Hand hygiene practices were not satisfactorily implemented in some hospitals, which explains why the identified microbes were not totally removed; rather, new ones were acquired after hand hygiene practices. The barriers to proper implementation of hand hygiene practices were identified as inadequate hand hygiene materials, poor infrastructure, and behavioral orientation. The fact that some of the microbes were resistant to antibiotics is a major concern for public health since this could lead to an increased incidence of treatment failure and severity of the disease [34]. Globally, it has been acknowledged that the treatment of infections is less successful with the emergence of bacteria that are resistant to multiple antibiotics [35]. This scenario is likely to be compounded with the outbreak of Ebola. Given that some antibiotic resistant microbes were disinfected from the hands of physiotherapists after hand hygiene practices, then hand hygiene practices might be more effective in infection control than antibiotic medication and could be of public health importance in an Ebola endemic region. Therefore, these findings highlight the need to review policy strategies required to address infrastructural gaps, continuing professional education, and attitudinal change required for effective implementation of hand hygiene practices in physiotherapy departments, within Ebola endemic regions. Otherwise, it is not difficult to imagine that an outbreak of Ebola virus disease in the present state of affairs might have a far-reaching adverse public health impact.

Ethical Approval

Participants gave their written informed consent prior to participation and after the purpose of the study was explained to them. They were informed of their right to withdraw from the study at any time of their choice, and these rights were strictly respected in accordance with the Helsinki Declaration.

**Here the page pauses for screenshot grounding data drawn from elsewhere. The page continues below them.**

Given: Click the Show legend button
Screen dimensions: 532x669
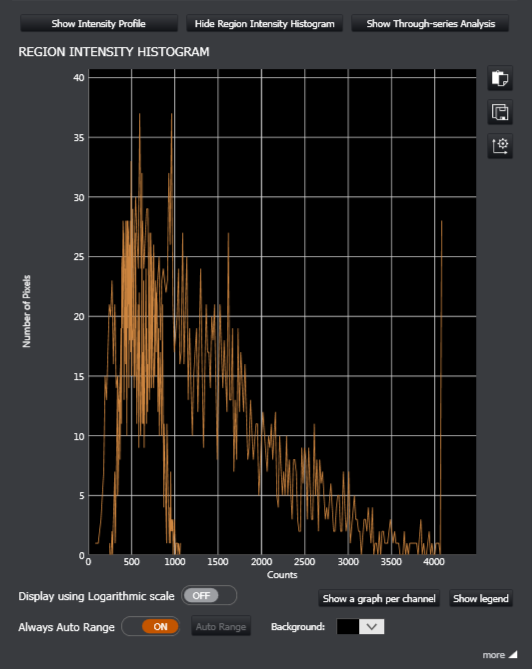Looking at the screenshot, I should tap(481, 598).
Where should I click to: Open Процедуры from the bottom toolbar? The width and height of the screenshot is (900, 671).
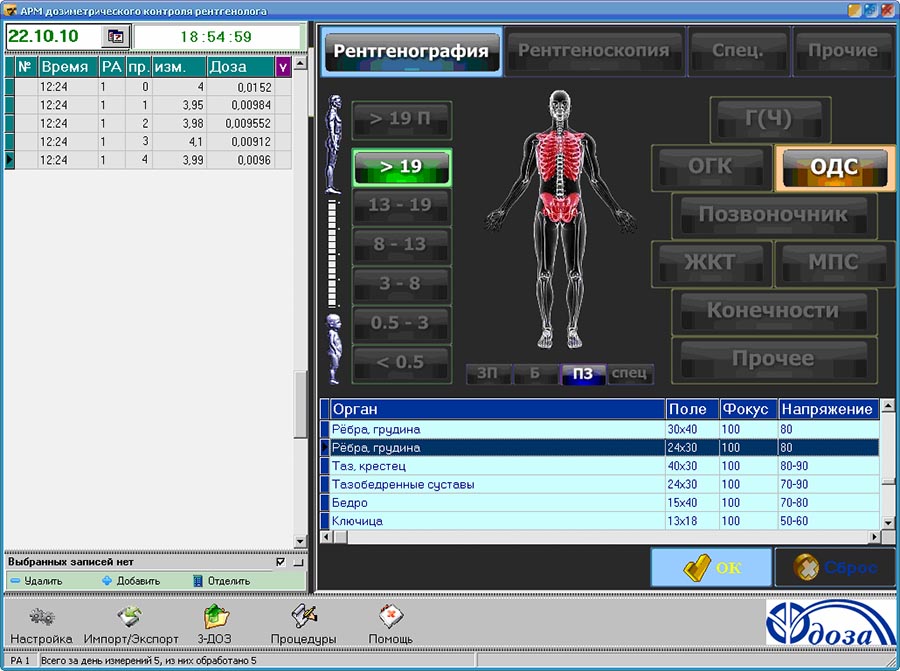click(x=303, y=617)
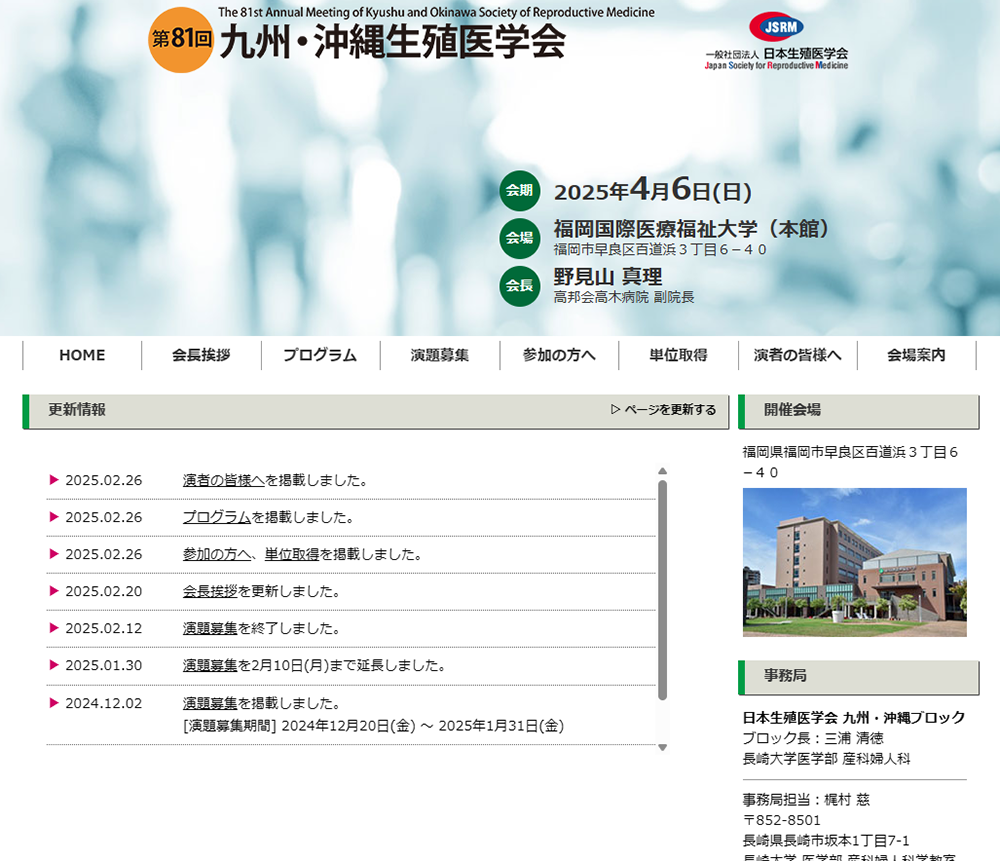
Task: Click the JSRM logo icon
Action: (x=776, y=27)
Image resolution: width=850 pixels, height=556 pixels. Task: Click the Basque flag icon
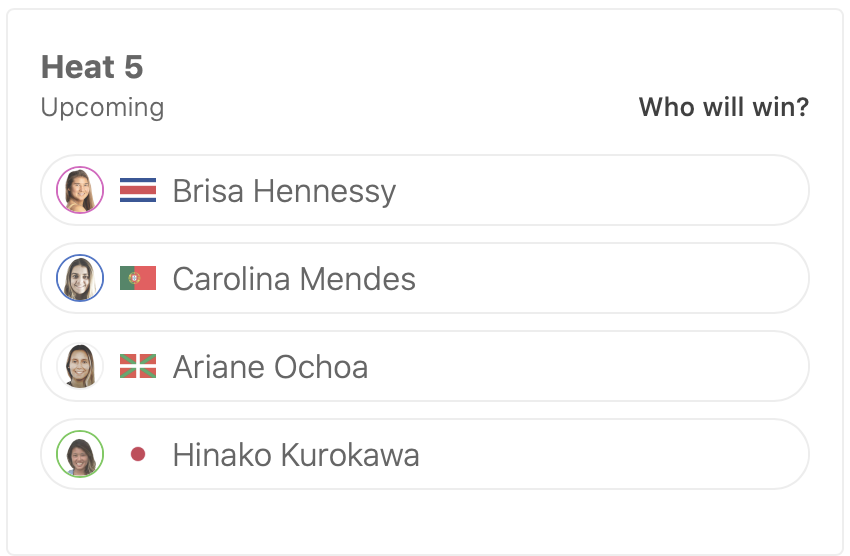tap(138, 366)
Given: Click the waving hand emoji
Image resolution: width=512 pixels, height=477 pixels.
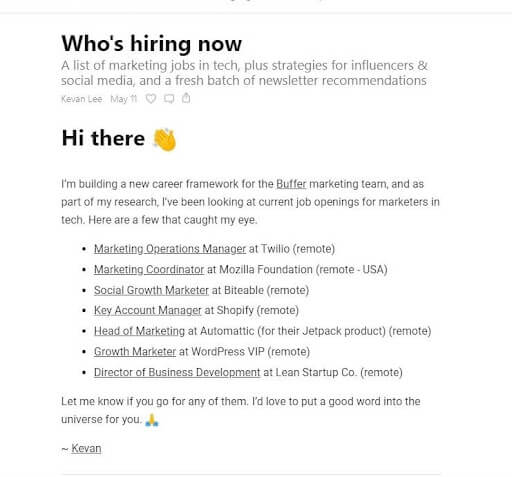Looking at the screenshot, I should (x=165, y=140).
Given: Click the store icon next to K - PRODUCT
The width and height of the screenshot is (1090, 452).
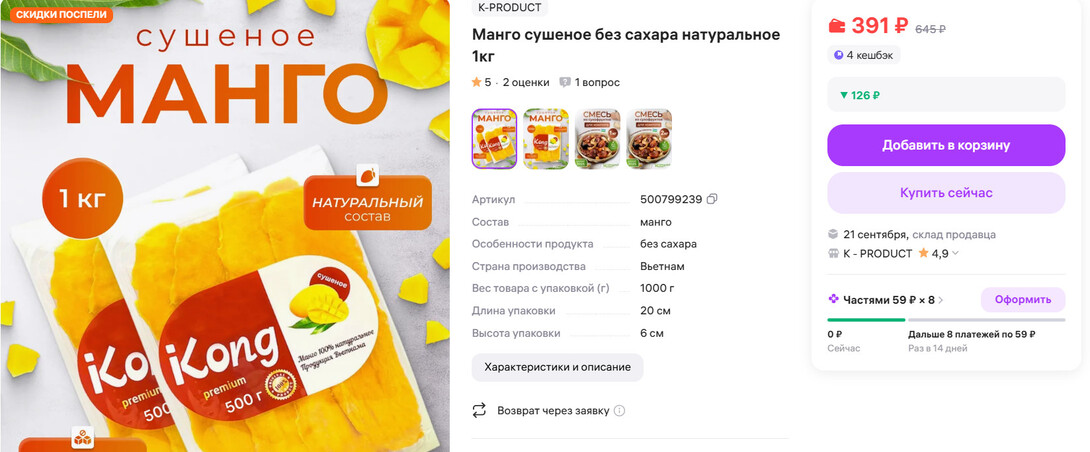Looking at the screenshot, I should pos(833,254).
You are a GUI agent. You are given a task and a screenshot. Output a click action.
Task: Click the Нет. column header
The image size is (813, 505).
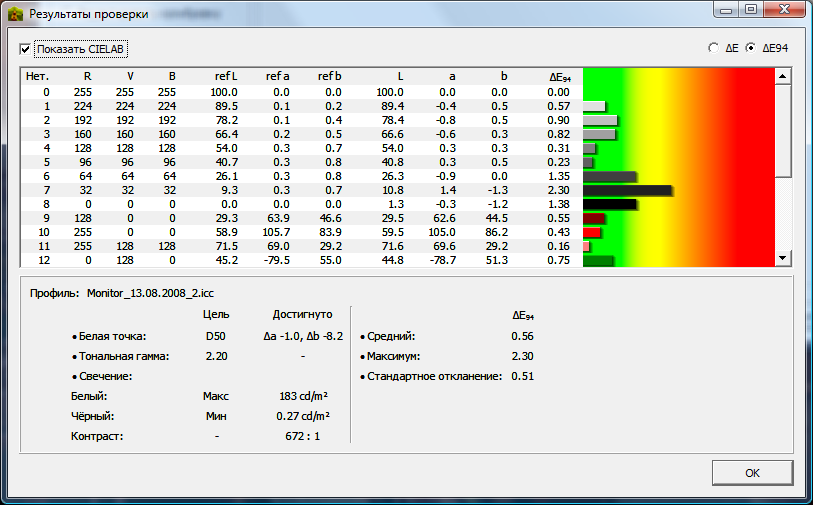pos(37,76)

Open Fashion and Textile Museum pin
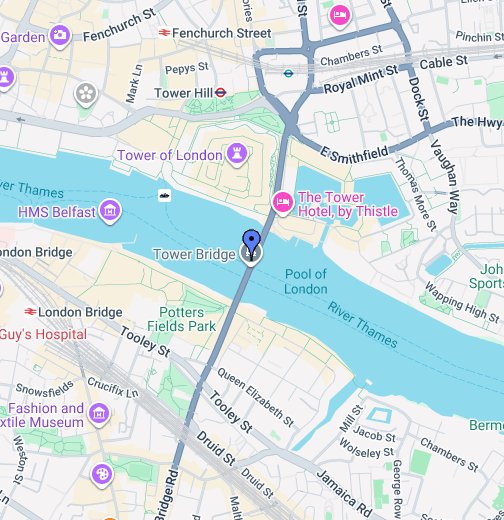[99, 414]
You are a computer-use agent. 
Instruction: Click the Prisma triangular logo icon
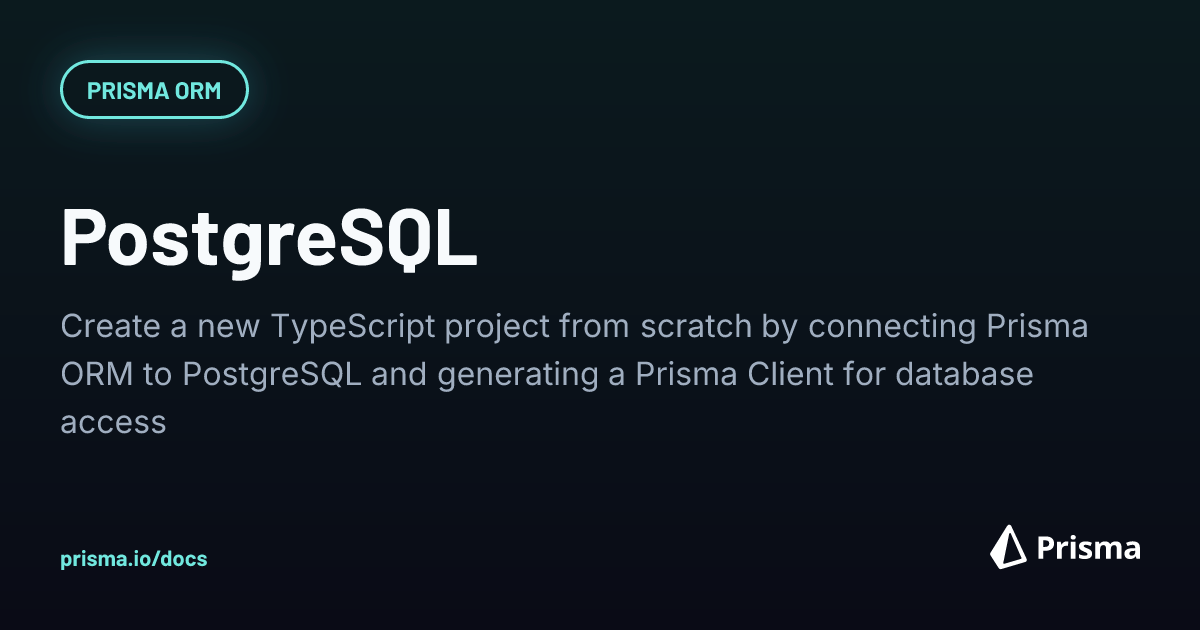tap(1009, 547)
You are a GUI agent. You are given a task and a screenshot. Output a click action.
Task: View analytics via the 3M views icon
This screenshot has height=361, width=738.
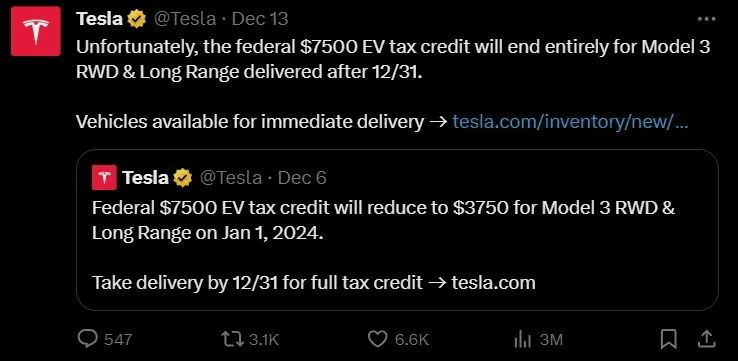523,339
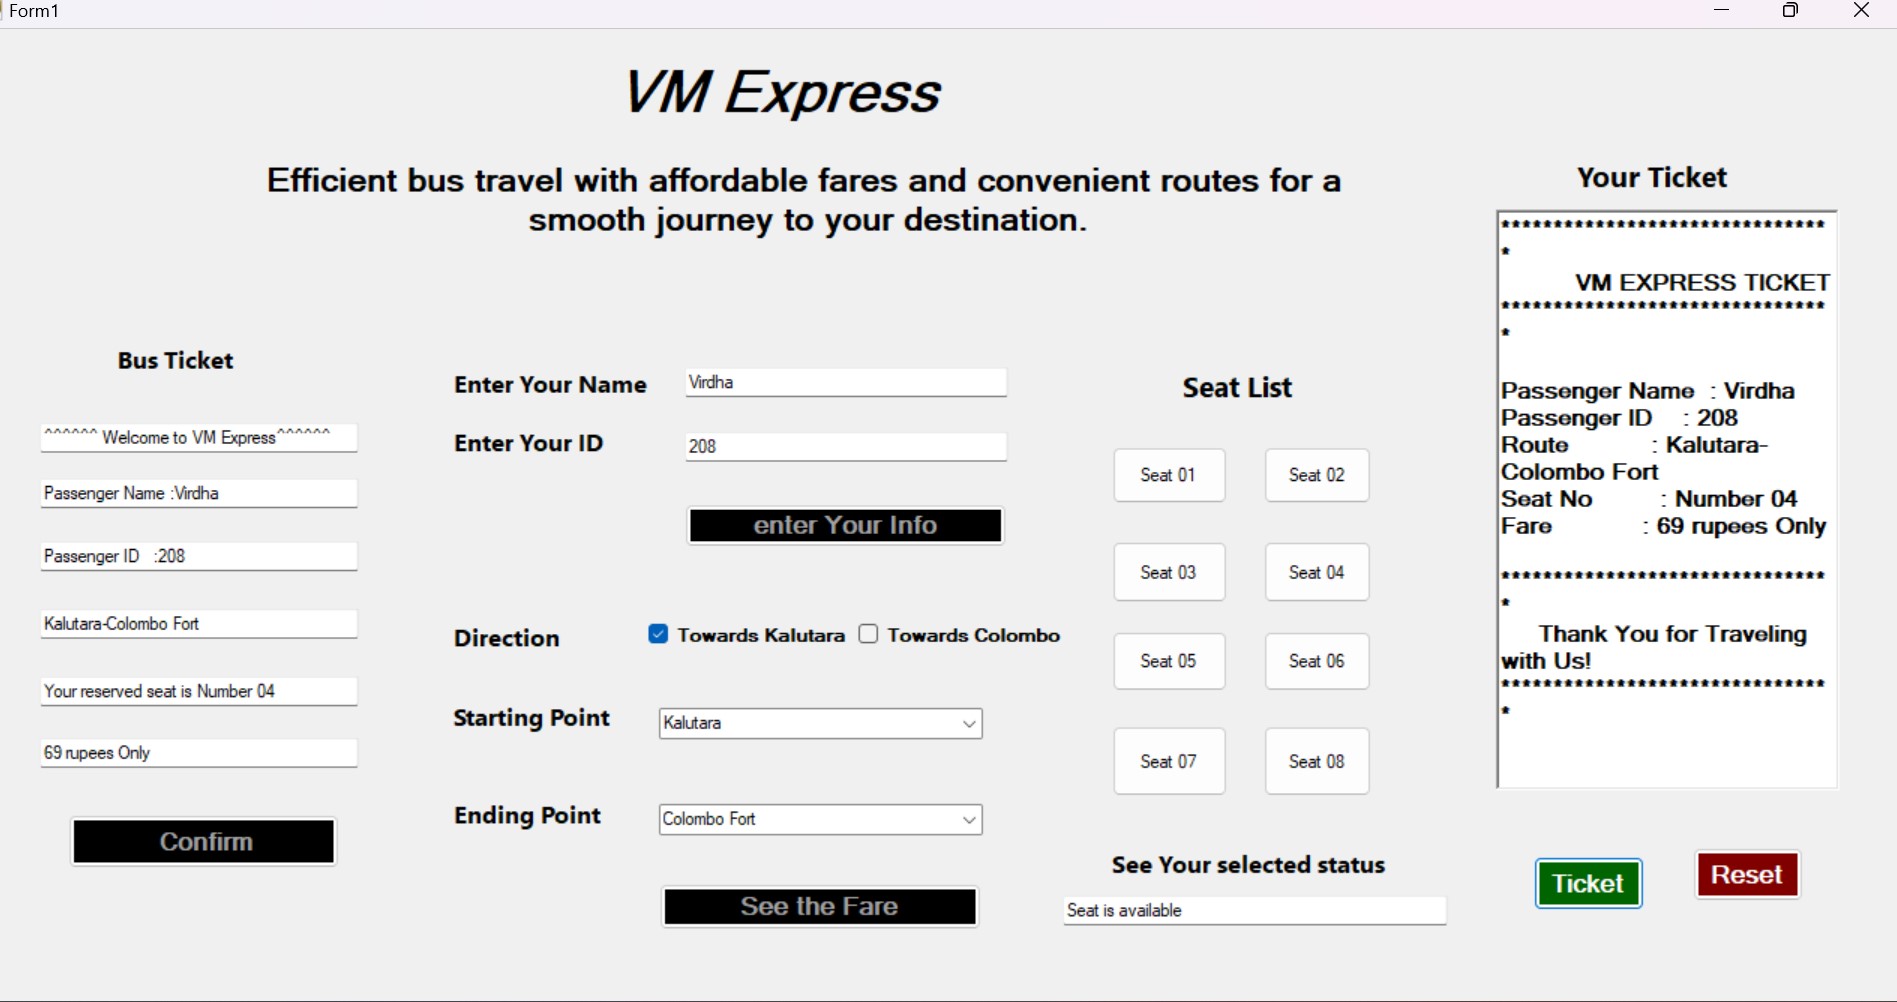Pick Seat 07 from the seat grid
1897x1002 pixels.
coord(1168,761)
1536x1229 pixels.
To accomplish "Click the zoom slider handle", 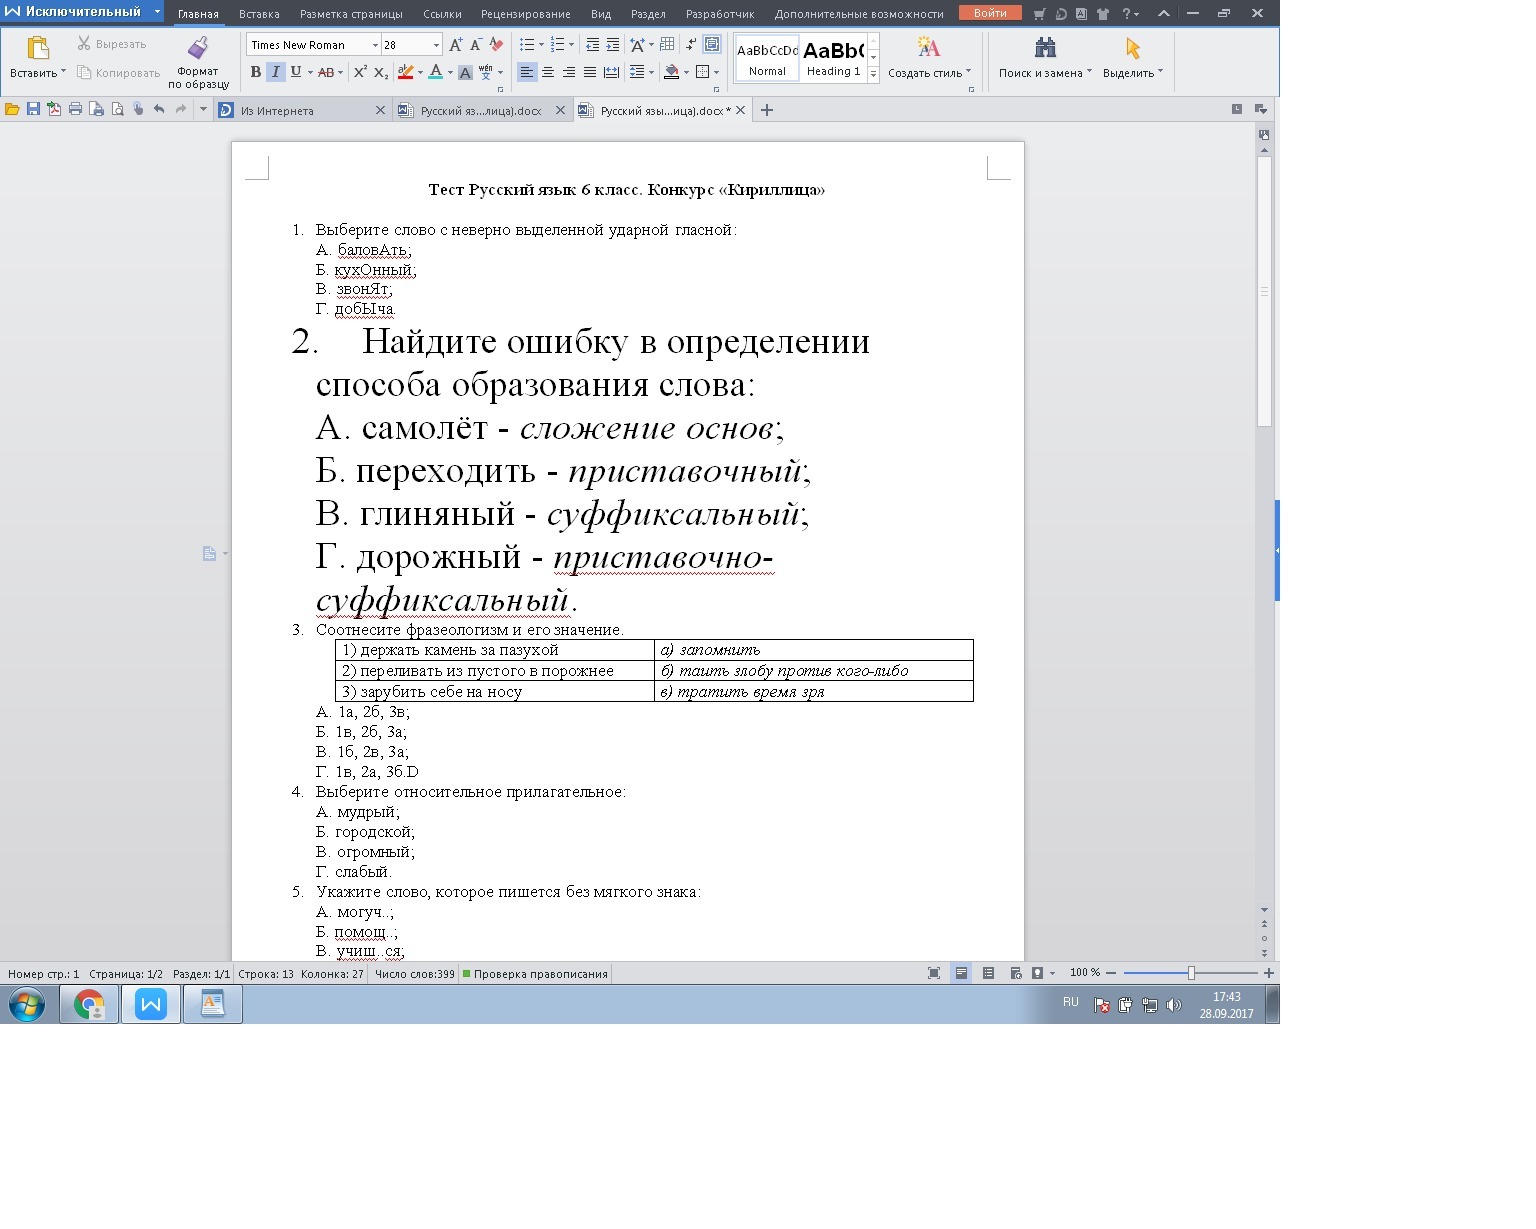I will click(1191, 973).

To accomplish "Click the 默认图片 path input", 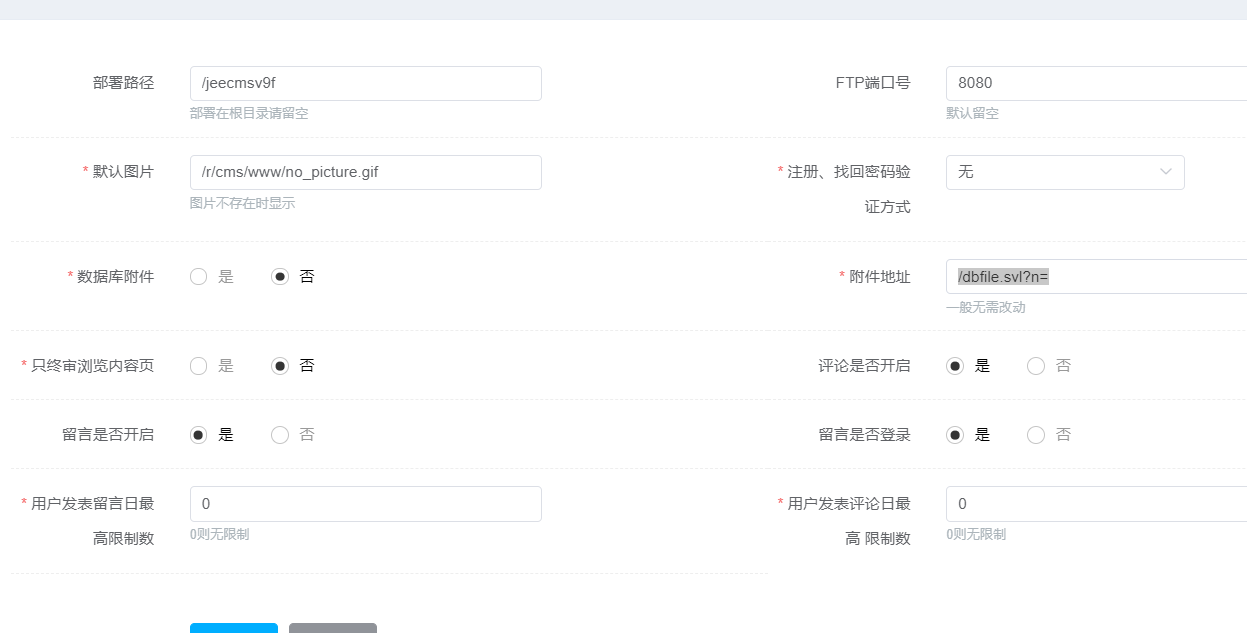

This was also approved by the University of Nigeria Health Research Ethics Committee by Certificate no. NHREC/05/01/2008B. Participants’ confidentiality was maintained by using code numbers instead of names, ensuring that records were destroyed at the end of the study.

Conflicts of Interest

The authors declare that there are no conflicts of interest regarding the publication of this paper.

Acknowledgments

The authors wish to acknowledge the hospital administration, heads of departments, and physiotherapists that were part of this study, for all their support, permission, assistance, and contributions to the success of this work.